The Renewable Fuels Association -- the nation's largest ethanol trade association -- is talking positive about the industry following VeraSun's bankruptcy announcement.
VeraSun is the nation's largest producer and marketer of ethanol and distillers grains, with 16 plants in eight states. The company is headquartered in Brookings, S.D.
"Unfortunately, unprecedented volatility and uncertainty in the credit, commodity and energy markets have created economic challenges that are forcing difficult decisions to be made by companies in virtually every industry across America. The ethanol industry is no exception," said Bob Dineen, RFA president, in a statement.
"A return to normalcy in the marketplace will take time. One way the government can accelerate the bounce back of the ethanol industry without costing taxpayers a dime is to increase the percentage of ethanol blended into each gallon of gasoline. Working with automakers and the ethanol industry, the federal government could increase the base level of ethanol blending from 10% to a higher level (e.g. 15%) that is deemed safe and appropriate for today's vehicles. The resulting increase in demand would strengthen depressed ethanol prices, provide a light at the end of the tunnel for an important domestic renewable energy industry, further reduce imports of oil, reclaim a portion of the $700 billion we currently send overseas for oil each year, and create desperately needed economic opportunity and recovery here at home.
"America's ethanol industry, like other major industries, will weather the current financial storm, resume its growth and re-emerge as the critical component of a more stable energy, economic and environmental future it has always been."
Three reasons for optimism
The future of the ethanol industry is bright for three fundamental reasons, adds Matt Hartwig, RFA communications director.
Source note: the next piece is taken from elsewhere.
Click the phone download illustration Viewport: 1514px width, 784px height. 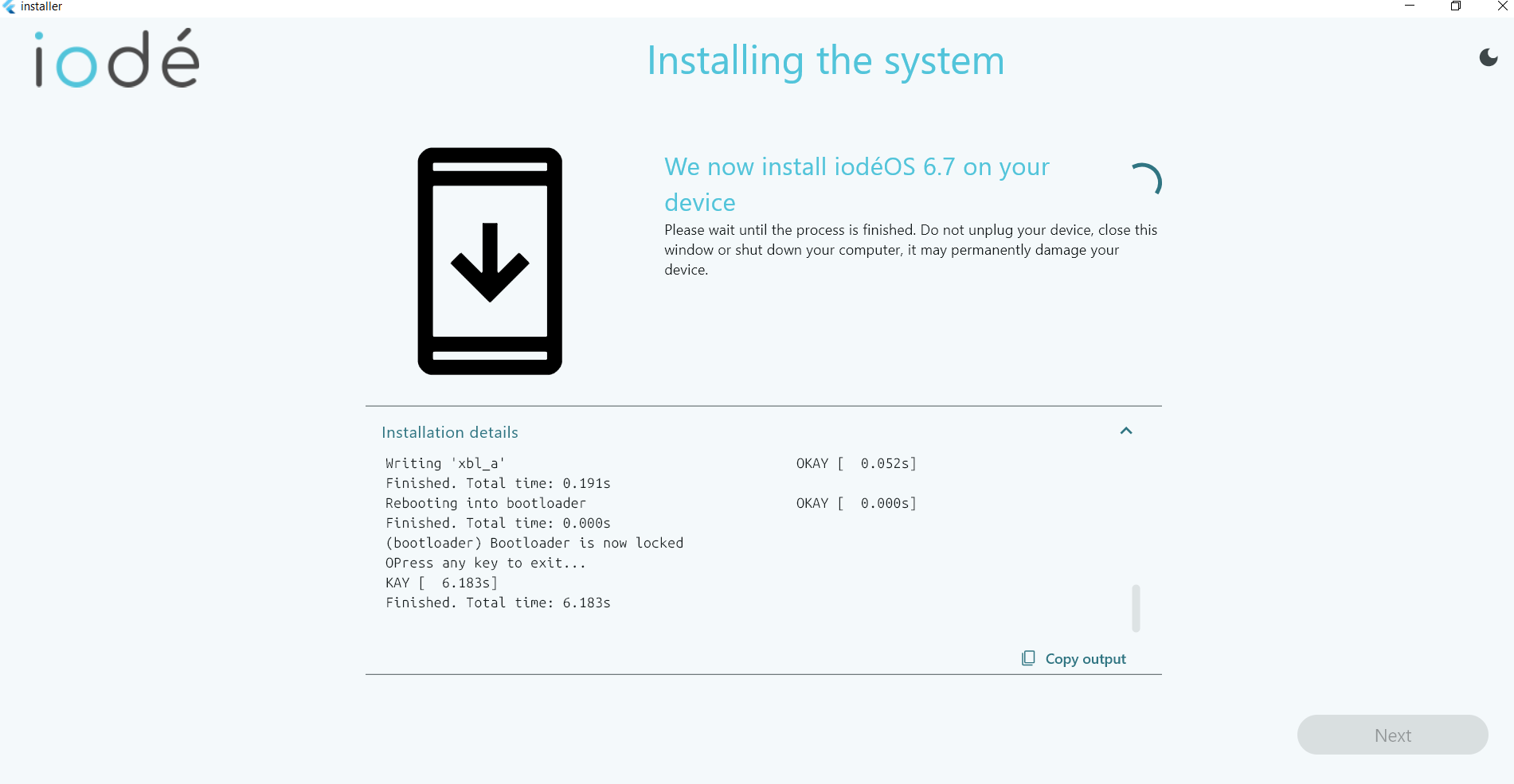(490, 261)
1. The challenges of energy security, economic growth and climate change are not going away. Renewable fuels like ethanol are a critical component in our national strategy to address these challenges. If we don't stay committed to renewable energy like ethanol, where will we find ourselves when the global economy resurges, oil consumption goes back on the rise, and we find ourselves in the same position we were just a few months ago?
2. "Technology innovations are making ethanol production more efficient and more cost-effective. They are also leading to the development of new feedstocks for ethanol production that will open up opportunities for rural communities that are not in the traditional Corn Belt."
3. "Expanded markets for ethanol can easily be found. Whether it is increasing the base level blend beyond 10% or continuing the growth of higher level blends such as E85, the market for ethanol will grow. And, export markets are likely to open up as the global biofuels industry matures."
"All of this, together with consistent public policy, signals a strong future for this industry," he says.